AI researchers at Microsoft have made a huge mistake.
According to a new report from cloud security company Wiz, the Microsoft AI research team accidentally leaked 38TB of the company's private data.
38 terabytes. That's a lot of data.
The exposed data included full backups of two employees' computers. These backups contained sensitive personal data, including passwords to Microsoft services, secret keys, and more than 30,000 internal Microsoft Teams messages from more than 350 Microsoft employees.
So, how did this happen? The report explains that Microsoft's AI team uploaded a bucket of training data containing open-source code and AI models for image recognition. Users who came across the Github repository were provided with a link from Azure, Microsoft's cloud storage service, in order to download the models.
One problem: The link that was provided by Microsoft's AI team gave visitors complete access to the entire Azure storage account. And not only could visitors view everything in the account, they could upload, overwrite, or delete files as well.
Wiz says that this occurred as a result of an Azure feature called Shared Access Signature (SAS) tokens, which is "a signed URL that grants access to Azure Storage data." The SAS token could have been set up with limitations to what file or files could be accessed.
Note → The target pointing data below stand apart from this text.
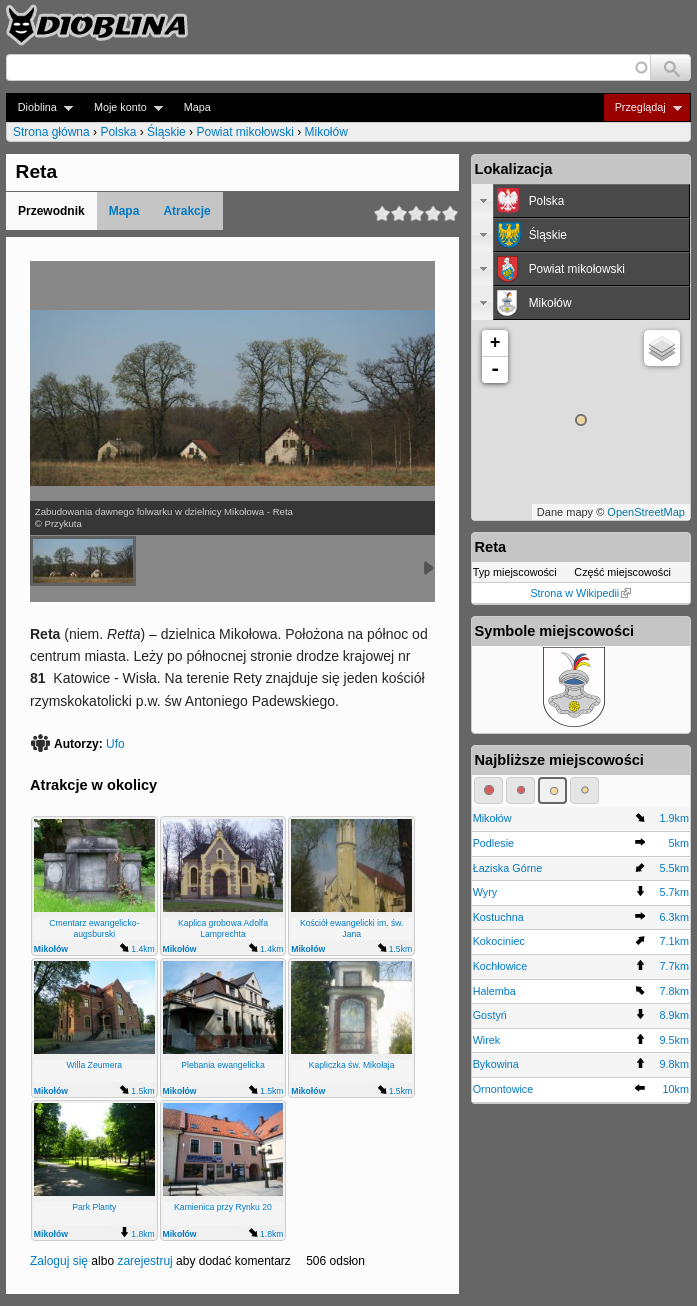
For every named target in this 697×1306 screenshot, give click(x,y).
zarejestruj (144, 1261)
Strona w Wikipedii (580, 593)
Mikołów (325, 132)
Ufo (115, 744)
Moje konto (122, 107)
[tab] (581, 201)
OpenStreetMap (646, 512)
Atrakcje (186, 211)
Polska (118, 132)
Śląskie (166, 132)
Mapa (197, 107)
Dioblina (39, 107)
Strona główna (51, 132)
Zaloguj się (59, 1261)
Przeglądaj (642, 107)
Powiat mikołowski (244, 132)
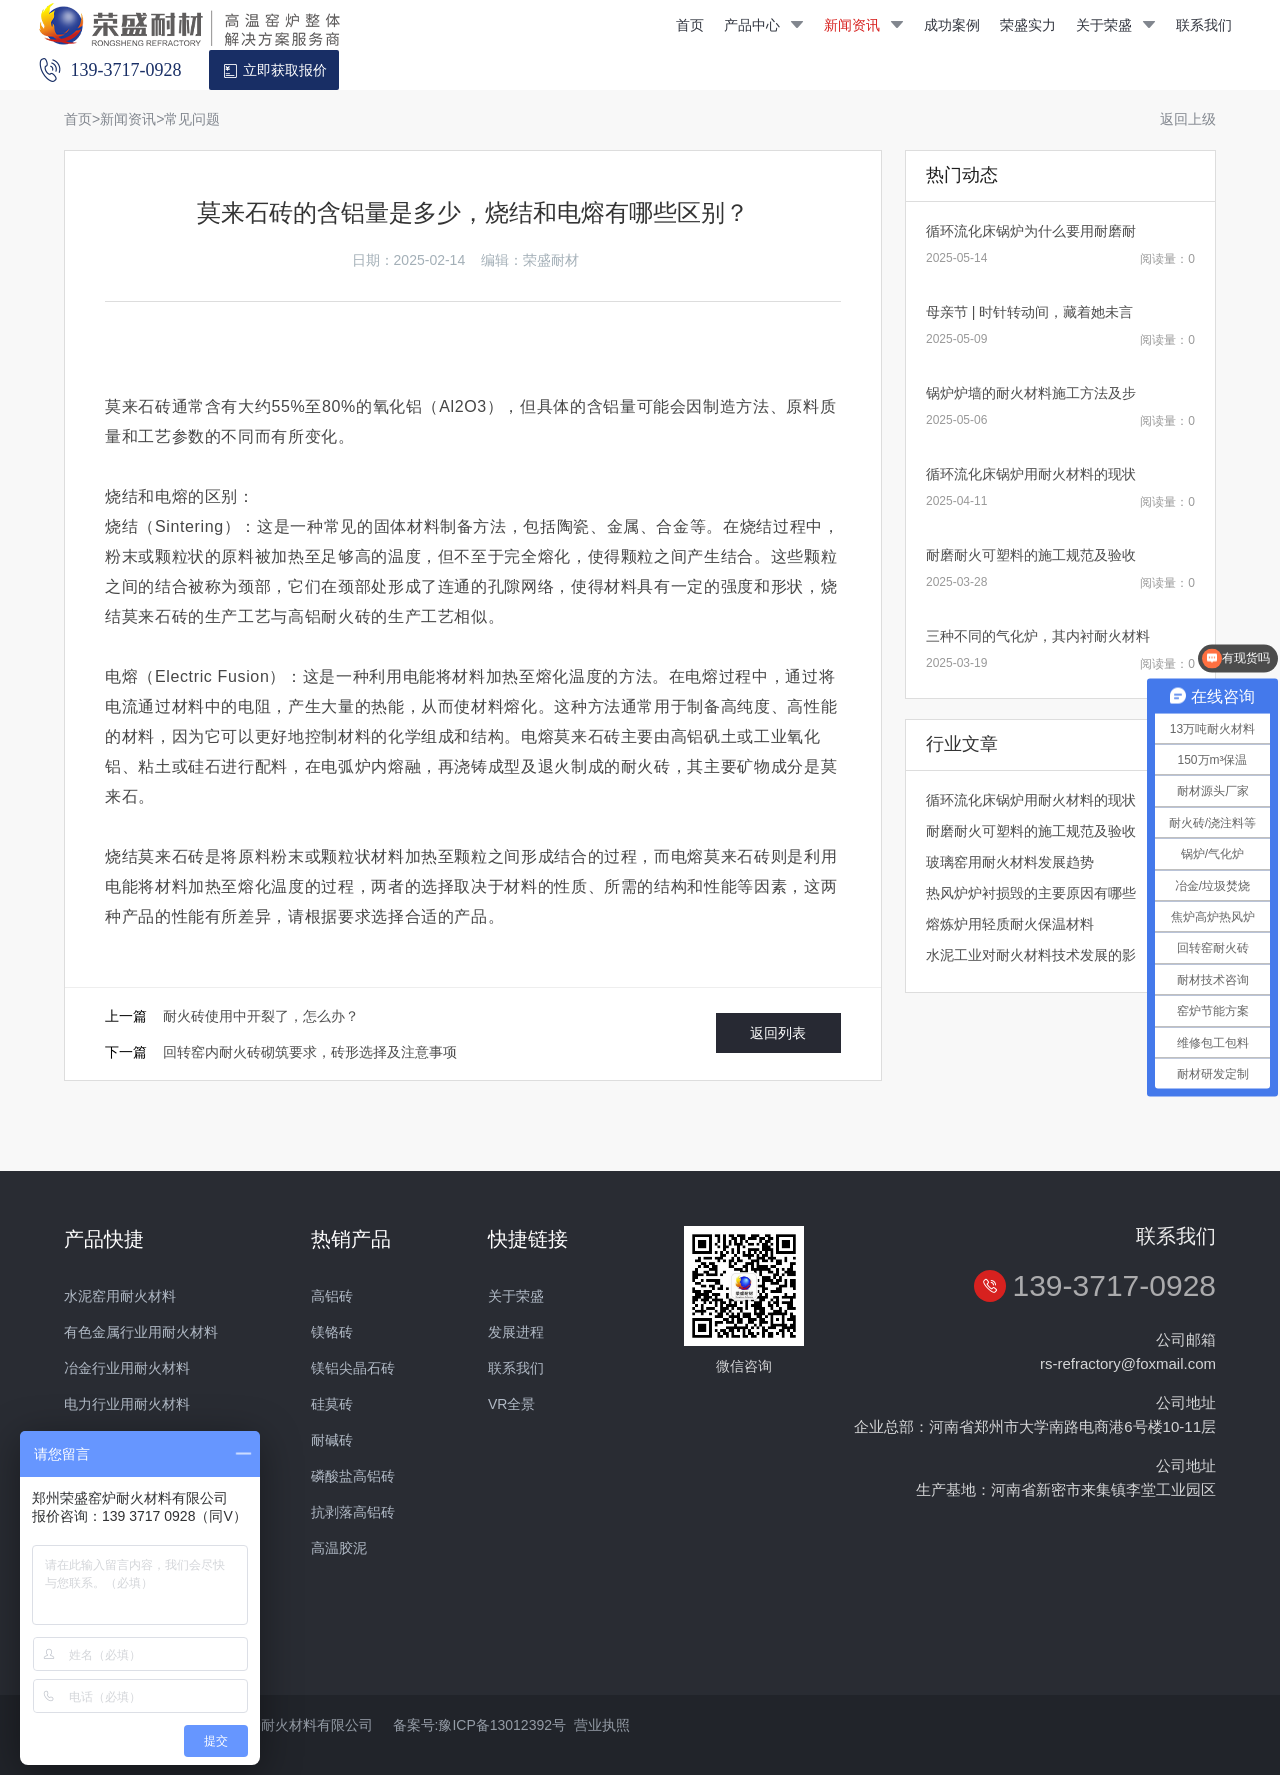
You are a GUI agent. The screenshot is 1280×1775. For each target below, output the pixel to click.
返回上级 (1188, 119)
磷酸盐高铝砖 (353, 1476)
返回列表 (778, 1033)
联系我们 (1204, 25)
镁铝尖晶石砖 (353, 1368)
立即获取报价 (274, 70)
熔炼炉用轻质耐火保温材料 (1010, 924)
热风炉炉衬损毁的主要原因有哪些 (1031, 893)
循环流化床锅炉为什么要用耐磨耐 (1031, 231)
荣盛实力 (1028, 25)
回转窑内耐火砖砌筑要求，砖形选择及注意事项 (310, 1052)
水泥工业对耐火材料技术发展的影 (1031, 955)
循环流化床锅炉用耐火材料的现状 (1031, 474)
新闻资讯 (864, 25)
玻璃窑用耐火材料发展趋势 (1010, 862)
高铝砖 (332, 1296)
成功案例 (952, 25)
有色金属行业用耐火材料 (141, 1332)
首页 (690, 25)
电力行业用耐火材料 (127, 1404)
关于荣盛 (1116, 25)
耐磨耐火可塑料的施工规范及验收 (1031, 555)
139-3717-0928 (1114, 1285)
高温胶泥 (339, 1548)
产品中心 (764, 25)
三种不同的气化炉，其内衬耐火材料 (1038, 636)
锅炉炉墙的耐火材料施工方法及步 (1031, 393)
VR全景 (511, 1404)
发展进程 (516, 1332)
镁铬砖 (332, 1332)
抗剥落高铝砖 (353, 1512)
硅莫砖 (332, 1404)
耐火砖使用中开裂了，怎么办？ (261, 1016)
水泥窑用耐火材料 (120, 1296)
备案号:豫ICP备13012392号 (480, 1725)
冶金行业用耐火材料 (127, 1368)
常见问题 (192, 119)
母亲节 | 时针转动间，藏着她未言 (1029, 312)
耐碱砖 (332, 1440)
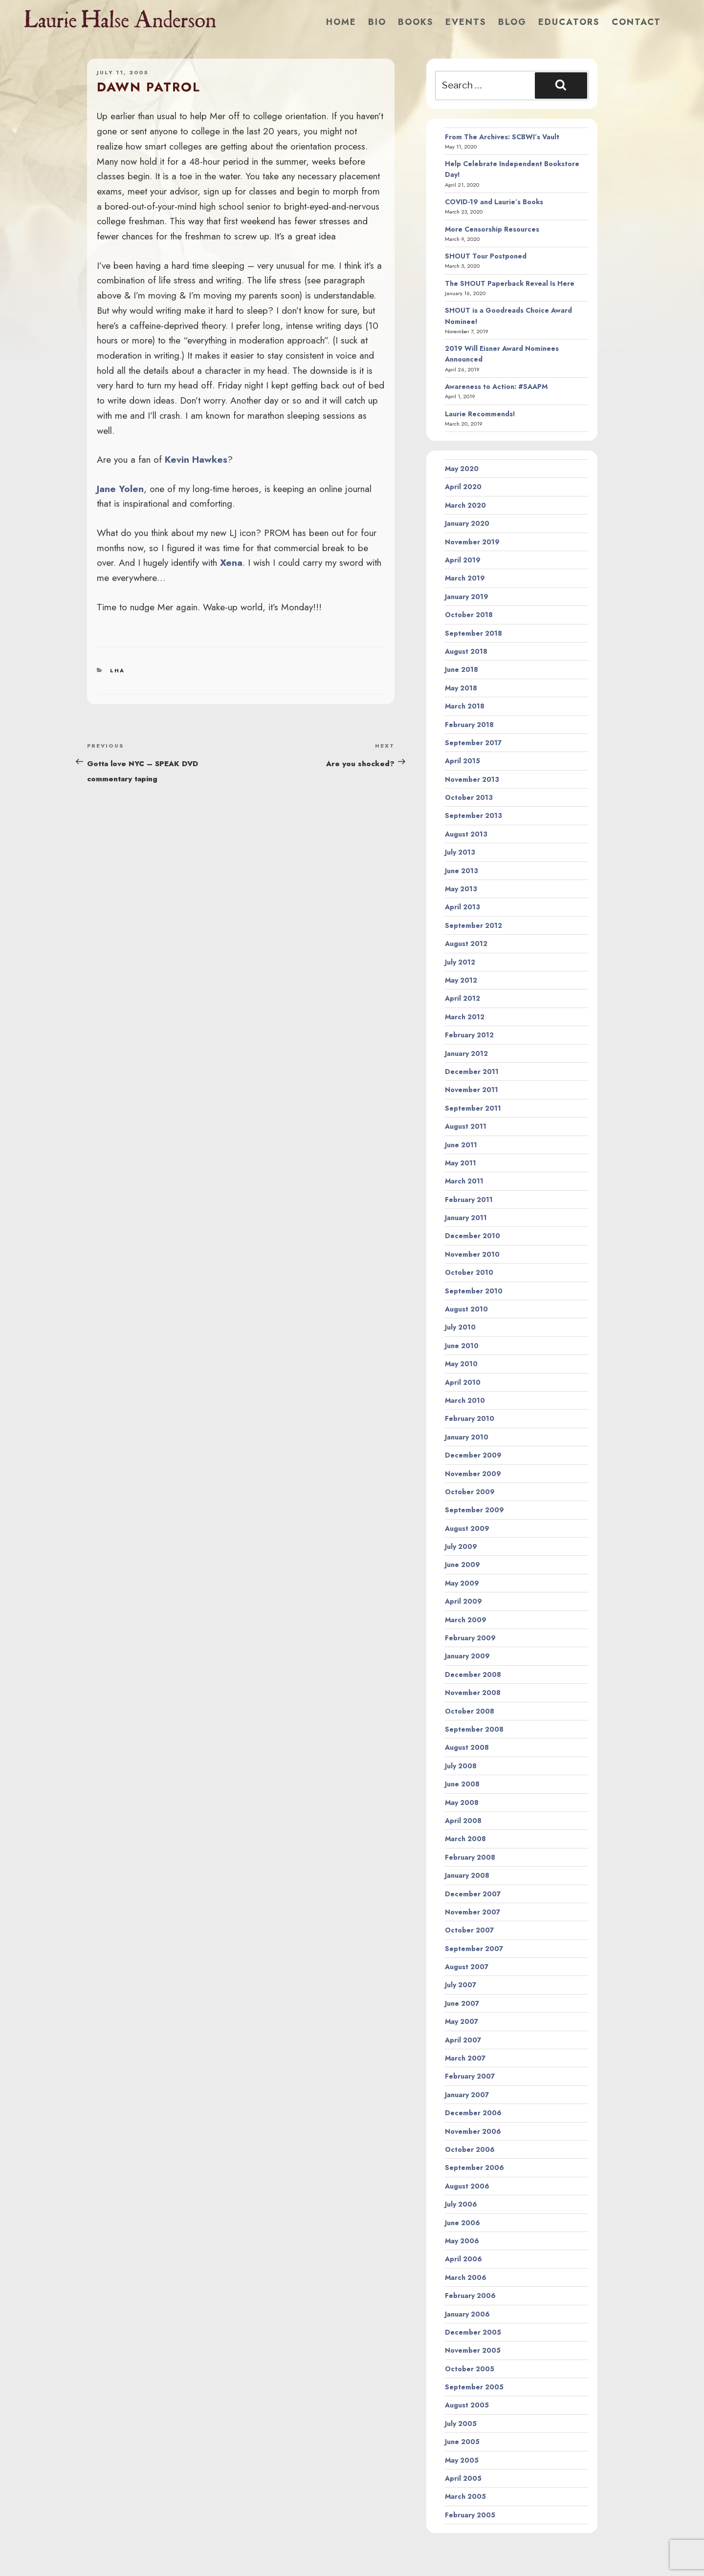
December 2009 (473, 1455)
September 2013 (473, 815)
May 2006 (462, 2241)
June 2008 (462, 1784)
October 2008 (469, 1711)
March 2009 (465, 1620)
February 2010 (469, 1418)
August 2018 (466, 651)
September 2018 (473, 633)
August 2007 (466, 1967)
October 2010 (469, 1272)
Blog (512, 22)
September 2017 (473, 743)
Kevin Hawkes (196, 459)
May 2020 (462, 468)
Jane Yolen (120, 488)
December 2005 (473, 2332)
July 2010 (460, 1327)
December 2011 (472, 1071)
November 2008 (473, 1692)
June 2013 (461, 871)
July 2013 (460, 852)
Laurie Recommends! (480, 414)
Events (465, 22)
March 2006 (465, 2277)
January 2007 (467, 2095)
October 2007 (469, 1930)
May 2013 (461, 889)
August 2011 (465, 1126)
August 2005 (467, 2405)
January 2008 (467, 1875)
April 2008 (463, 1820)
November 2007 (472, 1912)
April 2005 (463, 2478)
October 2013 (469, 797)
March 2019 (465, 578)
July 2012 (460, 962)
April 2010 (463, 1382)
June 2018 (461, 669)
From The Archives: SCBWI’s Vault (502, 137)
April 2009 (463, 1601)
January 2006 (467, 2314)
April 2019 (463, 560)
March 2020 (465, 505)
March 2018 (464, 706)
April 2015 (462, 761)
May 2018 (461, 688)
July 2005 (461, 2423)
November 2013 (472, 779)
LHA (117, 670)
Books (416, 22)
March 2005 (465, 2496)
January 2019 (466, 596)
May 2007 (461, 2021)
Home (341, 22)
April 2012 (462, 998)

However, this particular link was configured with full access.
Adding to the potential issues, according to Wiz, is that it appears that this data has been exposed since 2020.
Wiz contacted Microsoft earlier this year, on June 22, to warn them about their discovery. Two days later, Microsoft invalidated the SAS token, closing up the issue. Microsoft carried out and completed an investigation into the potential impacts in August.
Microsoft provided TechCrunch with a statement, claiming “no customer data was exposed, and no other internal services were put at risk because of this issue.”